RegExp - has anyone seen this library before?

Valik · October 4, 2006

Hmm. Good point. Maybe I should download Perl and try it directly. I just want to know if it's a bug in PCRE or not.

Edit: If I understand the output of grep correctly, then the equivalent pattern in grep does work. Here's some sample grep data. I'll mark the lines I typed with a star. It looks to me that if the pattern matches, grep will echo back what I typed. If the pattern does not match, then grep will not echo it back (I'm using stdin of grep, obviously).
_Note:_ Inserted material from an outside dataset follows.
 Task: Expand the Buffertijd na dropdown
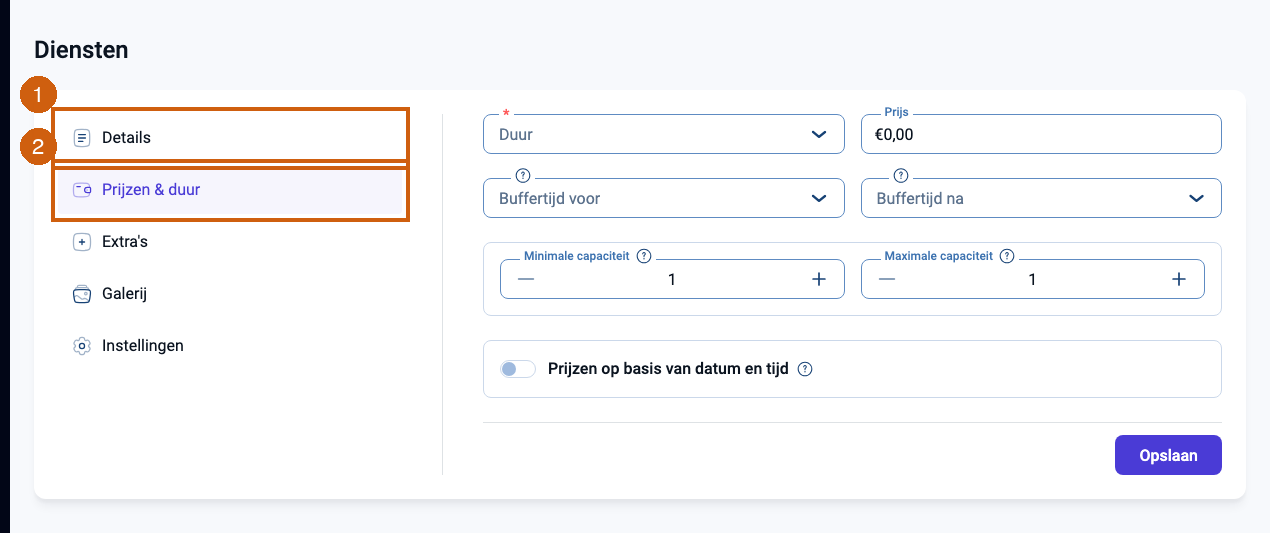[1041, 198]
~ # grep "DataStart[[:space:]]*\([[:alpha:]]*[[:space:]]*\)*DataEnd"
DataStart DataA DataB DataEnd *
DataStart DataA DataB DataEnd
DataStart *
DataStart DataA DataEnd *
DataStart DataA DataEnd
DataStart DataA DataB DataC DataEnd *
DataStart DataA DataB DataC DataEnd
DataStart DataA DataB DataEn d *

As can be seen, if I type DataStart followed by zero (not shown) or more blocks of data followed by DataEnd, the pattern matches. If there is no DataEnd or it's mal-formed, no match happens. Same thing happens when I don't provide DataStart. So if grep is any indication, then it should be working. I guess it really is time to test Perl.

Edited October 4, 2006 by Valik

/dev/null · October 4, 2006

Hmm. Good point. Maybe I should download Perl and try it directly. I just want to know if it's a bug in PCRE or not.

same result with perl.... !???! Maybe our knowledge of regexp is not yet sufficient .... ;-)

I guess the backreferences machanism works only, if there are distinct parentheses for

each pattern. That's why /DataStart\s*(?\w+)\s*)(?\w+)\s*)DataEnd/ works in perl.

Then $1 == "DataA" and $2 == "DataB".

While /DataStart\s*(?\w+)\s*){2}DataEnd/ returns $1 == "DataB" and $2 == undef.

As PCRE is the Perl Compatible Reg Exp Implementation it's likely that it's behaviour

is the same as with perl.

EDIT: Perl Code

$s1 = "DataStart DataA DataB DataEnd";
print join(":", $1,$2,$3) if $s1 =~ /DataStart\s*(?:(\w+)\s*)(?:(\w+)\s*)DataEnd/;

Cheers

Kurt

Edited October 4, 2006 by /dev/null

/dev/null · October 4, 2006

I guess the backreferences machanism works only, if there are distinct parentheses for
each pattern.

my assumption seems to be correct. http://www.regular-expressions.info/brackets.html (search for Repetition and Backreferences).

So, it's no problem with StringRegExp(), it's just the way RegExps work (at least with perl and PCRE).

Kurt

Edited October 4, 2006 by /dev/null

Valik · October 4, 2006

I've just tried with Perl as well and see that it is the same. The thing that confuses me is why with PCRE the pattern is expanded and looks almost right but not quite. PCRE nearly expands the simple version to the long-form. I have a slightly different theory. I think internally PCRE (and Perl, too, seemingly) finds DataA, stuffs it into $1, then finds DataB and stuffs it in $1 over top of DataA. I think that because looking at the debug output from pcretest, the number appearing after "Bra" seems to be what index it will go into. In the simple, non-working example, the pattern is expanded but the second, auto-generated occurrence of (?\w+)\s*) gets the index 1 where-as in the manually generated version it gets 2. I'll confirm this with a debugger (maybe) later.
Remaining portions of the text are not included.